Lyrita – Alan Rawsthorne

0 of 5 stars

Rawsthorne
Symphonic Studies
Overture Street Corner
Piano Concerto No.1
Piano Concerto No.2

London Philharmonic Orchestra
Sir John Pritchard [Symphonic Studies; Street Corner]

Malcolm Binns (piano)
London Symphony Orchestra
Nicholas Braithwaite

Recording dates and locations not advised in Lyrita’s annotation; copyright dates are 1977 and 1979


Reviewed by: Andrew Achenbach

Reviewed: April 2007
CD No: LYRITA SRCD.255
Duration: 77 minutes

No doubt about the highlight here. I’ve long cherished Sir John Pritchard’s splendid 1975 recording of Alan Rawsthorne’s tremendously compelling Symphonic Studies (arguably his masterpiece and for my money one of the most exhilarating achievements in British music from the first half of the last century) and am now delighted to be able to report that it re-emerges on CD in demonstration-worthy fashion, with all the lustre and glow present on the original LP (SRCS 90) mercifully intact. The London Philharmonic responds with unstinting enthusiasm under Pritchard’s spirited, clear-sighted lead and the same partnership also give us a notably alert yet appropriately boisterous Street Corner Overture (commissioned in 1944 by ENSA, the Army’s entertainment organisation).

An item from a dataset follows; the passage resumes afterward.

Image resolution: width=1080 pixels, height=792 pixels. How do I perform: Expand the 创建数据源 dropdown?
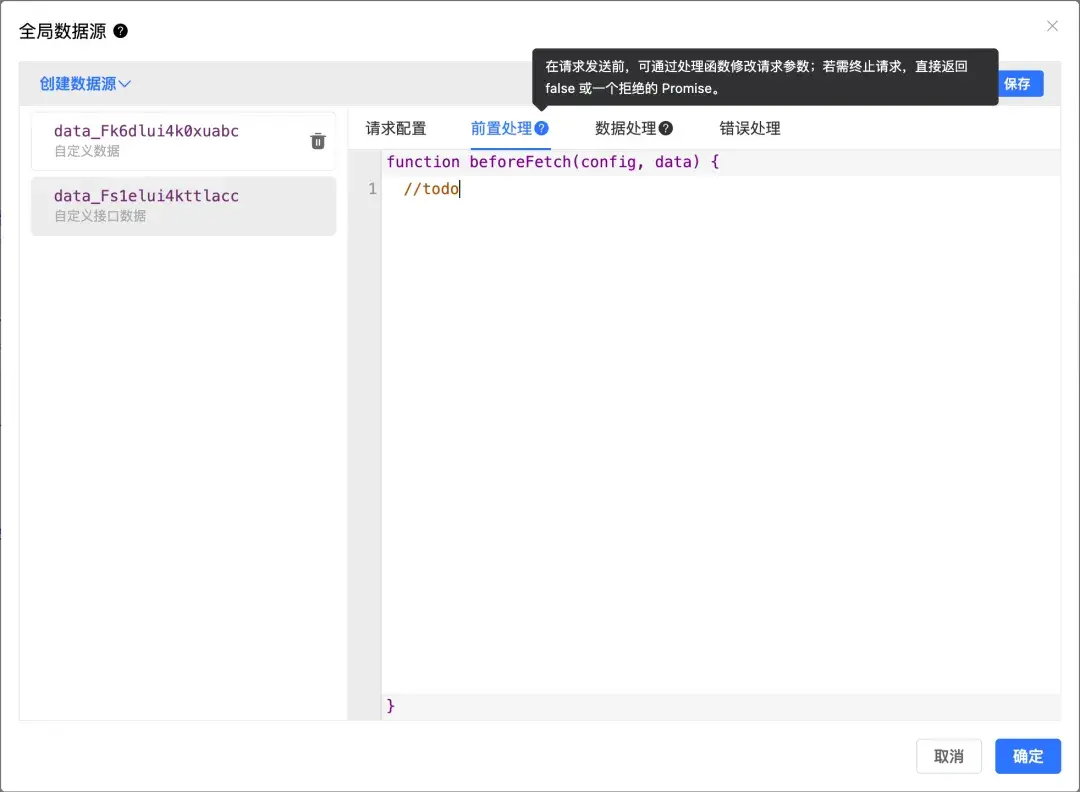(85, 84)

As for the two piano concertos, Malcolm Binns’s late-1970s’ collaboration with the London Symphony Orchestra under Nicholas Braithwaite faces tough budget-priced competition from Geoffrey Tozer (Chandos) and Peter Donohoe (Naxos); nor should any inquisitive collector miss hearing the world premiere recordings of No.1 with Lympany and Menges (in early stereo from May 1956 on EMI British Composers, now deleted but well worth tracking down) and its successor with Curzon and Sargent (Decca Original Masters). All the same, no one coming to either work for the first time through these personable, thoughtful (No.2 particularly so) and truthfully engineered Lyrita versions would be left in any doubt as to their resourcefulness, impeccable craft and strong character.

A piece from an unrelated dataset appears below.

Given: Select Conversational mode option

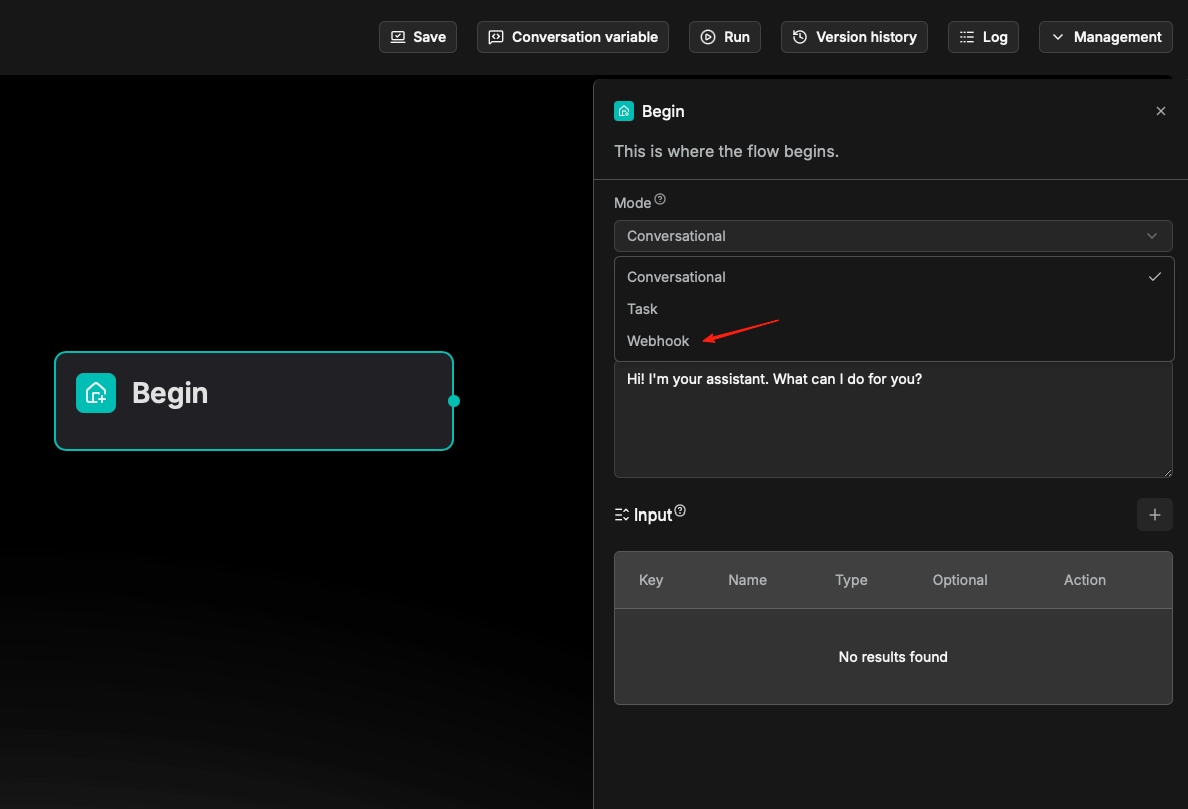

The First Concerto dates from 1939. Originally scored for piano, strings and percussion, Rawsthorne revised it for full orchestra three years later. It’s a most invigorating piece, permeated by a tangy, constantly probing harmonic sense, the solo writing by turns tempestuous, glitteringly delicate and always gratefully idiomatic (the gravely beautiful central ‘Chaconne’ – which might have moved on a fraction more here – is especially eloquent).

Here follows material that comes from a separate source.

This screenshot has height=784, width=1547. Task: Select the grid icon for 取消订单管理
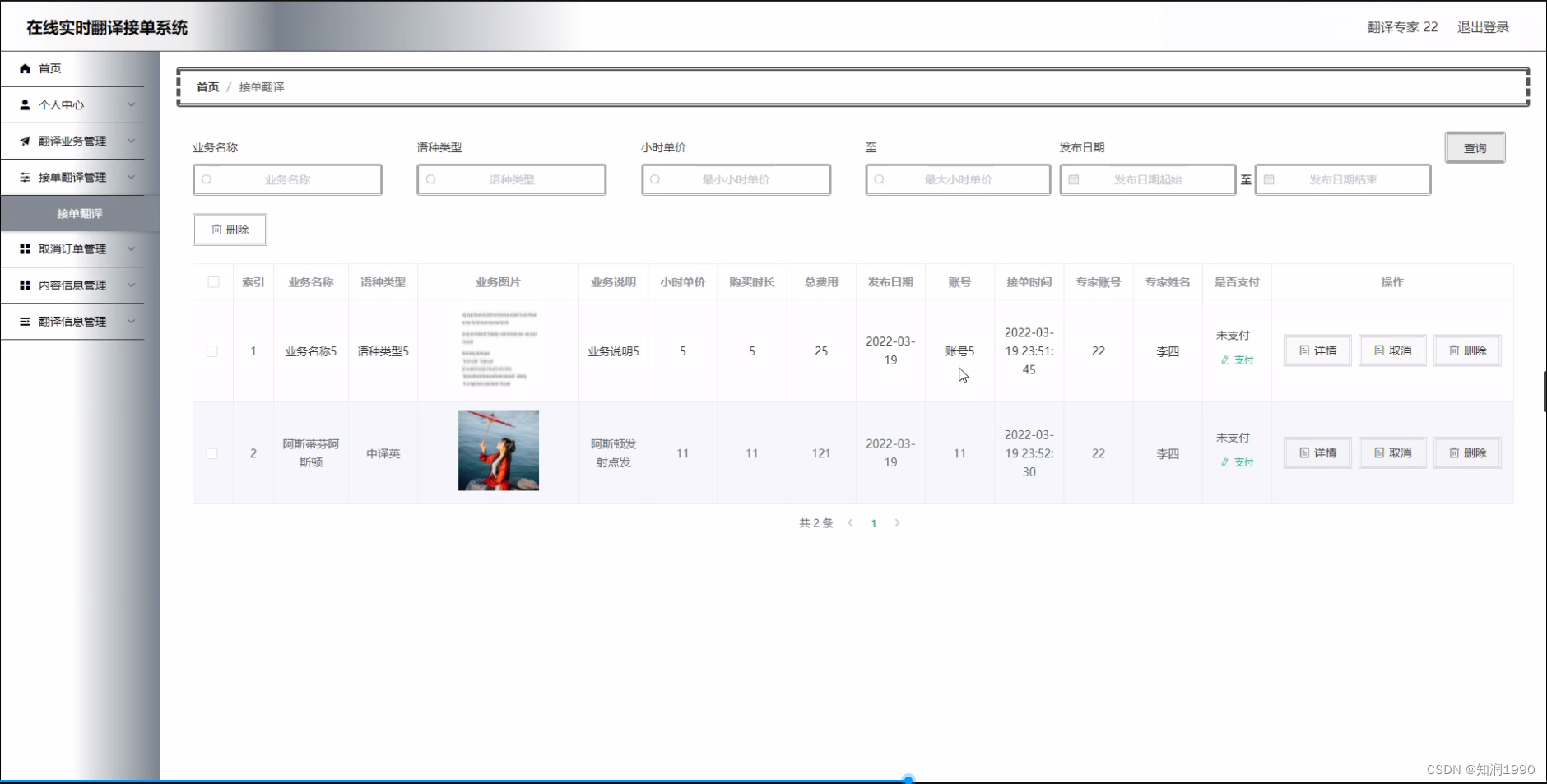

Commissioned by the Arts Council for the 1951 Festival of Britain, the altogether more ‘traditional’, lyrical and big-hearted Second (with its subtle allusions to Brahms’s mighty B flat Concerto) has all the potential for widespread appeal, containing more than a sprinkling of fetching melody in both outer movements (the jaunty finale with its distinctly Latin-American feel is a real crowd-pleaser), in addition to an Adagio semplice slow movement of limpid, bitter-sweet charm (launched by some ravishing woodwind writing which uncannily anticipates the start of the sultry central Lento assai of Walton’s Second Symphony).

With its judicious re-mastering, this substantial collection deserves a warm welcome and handily supplements Lyrita’s excellent earlier anthology containing Rawsthorne’s three symphonies (SRCD.291).